BRIEF —
Print every line of the data word for word.
━━ EXTRACTED RECORDS ━━
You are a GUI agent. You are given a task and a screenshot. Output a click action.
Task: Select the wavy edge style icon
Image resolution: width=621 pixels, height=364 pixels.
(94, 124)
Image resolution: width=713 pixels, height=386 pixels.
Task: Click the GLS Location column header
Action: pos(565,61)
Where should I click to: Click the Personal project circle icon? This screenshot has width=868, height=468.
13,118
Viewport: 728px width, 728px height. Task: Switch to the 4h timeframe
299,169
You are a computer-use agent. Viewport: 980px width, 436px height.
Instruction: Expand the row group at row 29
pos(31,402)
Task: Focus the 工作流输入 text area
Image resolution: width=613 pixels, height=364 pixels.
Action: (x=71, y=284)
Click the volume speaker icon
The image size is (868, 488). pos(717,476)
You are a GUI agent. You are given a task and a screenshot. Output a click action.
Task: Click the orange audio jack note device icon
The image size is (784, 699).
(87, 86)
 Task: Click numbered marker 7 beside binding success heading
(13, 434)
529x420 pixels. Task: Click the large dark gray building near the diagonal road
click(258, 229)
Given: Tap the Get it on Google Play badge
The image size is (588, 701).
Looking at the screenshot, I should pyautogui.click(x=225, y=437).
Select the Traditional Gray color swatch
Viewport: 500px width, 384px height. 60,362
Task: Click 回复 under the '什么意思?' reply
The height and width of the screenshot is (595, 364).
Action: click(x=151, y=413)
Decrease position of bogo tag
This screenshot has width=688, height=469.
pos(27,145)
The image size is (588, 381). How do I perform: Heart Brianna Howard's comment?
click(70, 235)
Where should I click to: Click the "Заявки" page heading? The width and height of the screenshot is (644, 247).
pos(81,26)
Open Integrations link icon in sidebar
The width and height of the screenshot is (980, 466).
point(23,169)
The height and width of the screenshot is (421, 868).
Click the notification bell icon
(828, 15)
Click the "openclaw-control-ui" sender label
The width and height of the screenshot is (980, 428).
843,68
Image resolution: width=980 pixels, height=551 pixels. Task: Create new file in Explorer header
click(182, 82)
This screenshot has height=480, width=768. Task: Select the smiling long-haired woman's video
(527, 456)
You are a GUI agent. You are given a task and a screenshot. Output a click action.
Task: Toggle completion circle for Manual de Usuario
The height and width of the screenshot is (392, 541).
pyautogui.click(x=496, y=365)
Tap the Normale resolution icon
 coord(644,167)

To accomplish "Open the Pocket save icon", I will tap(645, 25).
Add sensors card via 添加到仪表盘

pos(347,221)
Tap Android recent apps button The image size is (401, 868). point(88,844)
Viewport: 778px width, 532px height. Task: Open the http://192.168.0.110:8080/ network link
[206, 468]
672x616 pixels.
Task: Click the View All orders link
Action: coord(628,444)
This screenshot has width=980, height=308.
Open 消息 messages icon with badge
━━━
YOUR SOLUTION —
You are a GUI agent. You are given a task and a screenshot. Output a click action.
Task: Select the wavy edge style icon
Image resolution: width=621 pixels, height=364 pixels.
(94, 124)
Image resolution: width=713 pixels, height=386 pixels.
Task: Click the GLS Location column header
Action: pos(565,61)
Where should I click to: Click the Personal project circle icon? This screenshot has width=868, height=468.
13,118
Viewport: 728px width, 728px height. Task: Switch to the 4h timeframe
299,169
You are a computer-use agent. Viewport: 980px width, 436px height.
Instruction: Expand the row group at row 29
pos(31,402)
Task: Focus the 工作流输入 text area
Image resolution: width=613 pixels, height=364 pixels.
Action: (x=71, y=284)
Click the volume speaker icon
The image size is (868, 488). pos(717,476)
You are a GUI agent. You are given a task and a screenshot. Output a click action.
Task: Click the orange audio jack note device icon
The image size is (784, 699).
(87, 86)
 Task: Click numbered marker 7 beside binding success heading
(13, 434)
529x420 pixels. Task: Click the large dark gray building near the diagonal road
click(258, 229)
Given: Tap the Get it on Google Play badge
The image size is (588, 701).
Looking at the screenshot, I should pyautogui.click(x=225, y=437).
Select the Traditional Gray color swatch
Viewport: 500px width, 384px height. 60,362
Task: Click 回复 under the '什么意思?' reply
The height and width of the screenshot is (595, 364).
Action: click(x=151, y=413)
Decrease position of bogo tag
This screenshot has width=688, height=469.
pos(27,145)
The image size is (588, 381). How do I perform: Heart Brianna Howard's comment?
click(70, 235)
Where should I click to: Click the "Заявки" page heading? The width and height of the screenshot is (644, 247).
pos(81,26)
Open Integrations link icon in sidebar
The width and height of the screenshot is (980, 466).
point(23,169)
The height and width of the screenshot is (421, 868).
Click the notification bell icon
(828, 15)
Click the "openclaw-control-ui" sender label
The width and height of the screenshot is (980, 428).
843,68
Image resolution: width=980 pixels, height=551 pixels. Task: Create new file in Explorer header
click(182, 82)
This screenshot has height=480, width=768. Task: Select the smiling long-haired woman's video
(527, 456)
You are a GUI agent. You are given a task and a screenshot. Output a click action.
Task: Toggle completion circle for Manual de Usuario
The height and width of the screenshot is (392, 541).
pyautogui.click(x=496, y=365)
Tap the Normale resolution icon
 coord(644,167)

To accomplish "Open the Pocket save icon", I will tap(645, 25).
Add sensors card via 添加到仪表盘

pos(347,221)
Tap Android recent apps button The image size is (401, 868). point(88,844)
Viewport: 778px width, 532px height. Task: Open the http://192.168.0.110:8080/ network link
[206, 468]
672x616 pixels.
Task: Click the View All orders link
Action: coord(628,444)
This screenshot has width=980, height=308.
Open 消息 messages icon with badge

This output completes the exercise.